Task description:
Update the listing below by replacing every "computer-use agent" with "screen assistant" and leaving everything else the same.

--- start ---

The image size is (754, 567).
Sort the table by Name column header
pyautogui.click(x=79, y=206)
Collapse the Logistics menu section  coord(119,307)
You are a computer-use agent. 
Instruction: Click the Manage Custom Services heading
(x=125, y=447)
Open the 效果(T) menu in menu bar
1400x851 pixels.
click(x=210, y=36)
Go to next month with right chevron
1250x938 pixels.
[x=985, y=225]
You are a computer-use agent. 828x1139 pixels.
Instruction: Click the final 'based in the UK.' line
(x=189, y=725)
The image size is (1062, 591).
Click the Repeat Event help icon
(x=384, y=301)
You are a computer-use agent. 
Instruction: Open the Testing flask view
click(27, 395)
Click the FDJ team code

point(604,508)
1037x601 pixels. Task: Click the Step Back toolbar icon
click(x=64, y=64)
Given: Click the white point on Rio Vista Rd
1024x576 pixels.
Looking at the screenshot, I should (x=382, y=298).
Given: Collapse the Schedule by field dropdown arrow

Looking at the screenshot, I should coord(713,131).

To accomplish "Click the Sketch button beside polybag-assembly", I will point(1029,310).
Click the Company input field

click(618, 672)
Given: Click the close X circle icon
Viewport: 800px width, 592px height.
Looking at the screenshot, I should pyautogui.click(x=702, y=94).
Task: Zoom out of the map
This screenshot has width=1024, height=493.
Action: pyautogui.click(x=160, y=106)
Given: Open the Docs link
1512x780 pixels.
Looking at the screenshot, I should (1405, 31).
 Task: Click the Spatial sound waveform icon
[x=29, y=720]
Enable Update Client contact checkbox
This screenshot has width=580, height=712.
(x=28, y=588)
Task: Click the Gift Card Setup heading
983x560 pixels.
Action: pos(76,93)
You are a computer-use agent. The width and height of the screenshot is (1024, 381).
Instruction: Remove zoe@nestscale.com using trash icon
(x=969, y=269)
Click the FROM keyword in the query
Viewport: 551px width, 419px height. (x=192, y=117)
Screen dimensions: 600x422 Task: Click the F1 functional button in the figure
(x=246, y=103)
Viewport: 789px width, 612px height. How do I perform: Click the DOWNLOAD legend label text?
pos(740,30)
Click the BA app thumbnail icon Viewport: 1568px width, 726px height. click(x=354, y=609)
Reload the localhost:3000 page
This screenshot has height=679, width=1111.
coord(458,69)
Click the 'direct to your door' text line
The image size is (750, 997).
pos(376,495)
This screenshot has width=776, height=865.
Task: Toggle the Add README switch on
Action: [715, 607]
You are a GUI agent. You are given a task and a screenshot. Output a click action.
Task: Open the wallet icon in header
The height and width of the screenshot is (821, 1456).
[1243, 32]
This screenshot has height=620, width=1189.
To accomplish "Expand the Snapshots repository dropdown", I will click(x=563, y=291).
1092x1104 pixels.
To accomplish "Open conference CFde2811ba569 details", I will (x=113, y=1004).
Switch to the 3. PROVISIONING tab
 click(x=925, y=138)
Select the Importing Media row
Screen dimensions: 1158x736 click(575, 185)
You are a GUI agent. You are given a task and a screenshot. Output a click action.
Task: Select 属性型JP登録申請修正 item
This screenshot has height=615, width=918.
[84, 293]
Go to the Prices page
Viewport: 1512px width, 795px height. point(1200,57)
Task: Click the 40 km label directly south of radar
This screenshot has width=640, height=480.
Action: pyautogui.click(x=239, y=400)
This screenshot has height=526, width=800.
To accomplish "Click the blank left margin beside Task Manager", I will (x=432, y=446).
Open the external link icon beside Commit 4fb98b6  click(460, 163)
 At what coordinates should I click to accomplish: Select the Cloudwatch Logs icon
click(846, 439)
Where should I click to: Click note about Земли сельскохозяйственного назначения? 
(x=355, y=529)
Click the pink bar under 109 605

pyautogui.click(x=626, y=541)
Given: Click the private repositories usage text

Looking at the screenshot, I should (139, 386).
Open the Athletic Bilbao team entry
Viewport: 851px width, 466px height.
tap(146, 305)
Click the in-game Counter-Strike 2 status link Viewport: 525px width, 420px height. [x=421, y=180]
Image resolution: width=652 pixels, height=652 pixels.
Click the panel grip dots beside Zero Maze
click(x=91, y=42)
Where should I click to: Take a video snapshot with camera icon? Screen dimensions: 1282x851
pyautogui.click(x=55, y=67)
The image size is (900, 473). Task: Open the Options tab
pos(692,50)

--- end ---

Expected answer:
The image size is (754, 567).
Sort the table by Name column header
pyautogui.click(x=79, y=206)
Collapse the Logistics menu section  coord(119,307)
You are a screen assistant. 
Instruction: Click the Manage Custom Services heading
(x=125, y=447)
Open the 效果(T) menu in menu bar
1400x851 pixels.
click(x=210, y=36)
Go to next month with right chevron
1250x938 pixels.
[x=985, y=225]
You are a screen assistant. 828x1139 pixels.
Instruction: Click the final 'based in the UK.' line
(x=189, y=725)
The image size is (1062, 591).
Click the Repeat Event help icon
(x=384, y=301)
You are a screen assistant. 
Instruction: Open the Testing flask view
click(27, 395)
Click the FDJ team code

point(604,508)
1037x601 pixels. Task: Click the Step Back toolbar icon
click(x=64, y=64)
Given: Click the white point on Rio Vista Rd
1024x576 pixels.
Looking at the screenshot, I should (x=382, y=298).
Given: Collapse the Schedule by field dropdown arrow

Looking at the screenshot, I should coord(713,131).

To accomplish "Click the Sketch button beside polybag-assembly", I will point(1029,310).
Click the Company input field

click(618, 672)
Given: Click the close X circle icon
Viewport: 800px width, 592px height.
Looking at the screenshot, I should pyautogui.click(x=702, y=94).
Task: Zoom out of the map
This screenshot has width=1024, height=493.
Action: pyautogui.click(x=160, y=106)
Given: Open the Docs link
1512x780 pixels.
Looking at the screenshot, I should (1405, 31).
 Task: Click the Spatial sound waveform icon
[x=29, y=720]
Enable Update Client contact checkbox
This screenshot has width=580, height=712.
(x=28, y=588)
Task: Click the Gift Card Setup heading
983x560 pixels.
Action: pos(76,93)
You are a screen assistant. The width and height of the screenshot is (1024, 381).
Instruction: Remove zoe@nestscale.com using trash icon
(x=969, y=269)
Click the FROM keyword in the query
Viewport: 551px width, 419px height. (x=192, y=117)
Screen dimensions: 600x422 Task: Click the F1 functional button in the figure
(x=246, y=103)
Viewport: 789px width, 612px height. How do I perform: Click the DOWNLOAD legend label text?
pos(740,30)
Click the BA app thumbnail icon Viewport: 1568px width, 726px height. click(x=354, y=609)
Reload the localhost:3000 page
This screenshot has height=679, width=1111.
coord(458,69)
Click the 'direct to your door' text line
The image size is (750, 997).
pos(376,495)
This screenshot has width=776, height=865.
Task: Toggle the Add README switch on
Action: [715, 607]
You are a GUI agent. You are given a task and a screenshot. Output a click action.
Task: Open the wallet icon in header
The height and width of the screenshot is (821, 1456).
[1243, 32]
This screenshot has height=620, width=1189.
To accomplish "Expand the Snapshots repository dropdown", I will click(x=563, y=291).
1092x1104 pixels.
To accomplish "Open conference CFde2811ba569 details", I will (x=113, y=1004).
Switch to the 3. PROVISIONING tab
 click(x=925, y=138)
Select the Importing Media row
Screen dimensions: 1158x736 click(575, 185)
You are a GUI agent. You are given a task and a screenshot. Output a click action.
Task: Select 属性型JP登録申請修正 item
This screenshot has height=615, width=918.
[84, 293]
Go to the Prices page
Viewport: 1512px width, 795px height. point(1200,57)
Task: Click the 40 km label directly south of radar
This screenshot has width=640, height=480.
Action: pyautogui.click(x=239, y=400)
This screenshot has height=526, width=800.
To accomplish "Click the blank left margin beside Task Manager", I will (x=432, y=446).
Open the external link icon beside Commit 4fb98b6  click(460, 163)
 At what coordinates should I click to accomplish: Select the Cloudwatch Logs icon
click(846, 439)
Where should I click to: Click note about Земли сельскохозяйственного назначения? 
(x=355, y=529)
Click the pink bar under 109 605

pyautogui.click(x=626, y=541)
Given: Click the private repositories usage text

Looking at the screenshot, I should (139, 386).
Open the Athletic Bilbao team entry
Viewport: 851px width, 466px height.
tap(146, 305)
Click the in-game Counter-Strike 2 status link Viewport: 525px width, 420px height. [x=421, y=180]
Image resolution: width=652 pixels, height=652 pixels.
Click the panel grip dots beside Zero Maze
click(x=91, y=42)
Where should I click to: Take a video snapshot with camera icon? Screen dimensions: 1282x851
pyautogui.click(x=55, y=67)
The image size is (900, 473). Task: Open the Options tab
pos(692,50)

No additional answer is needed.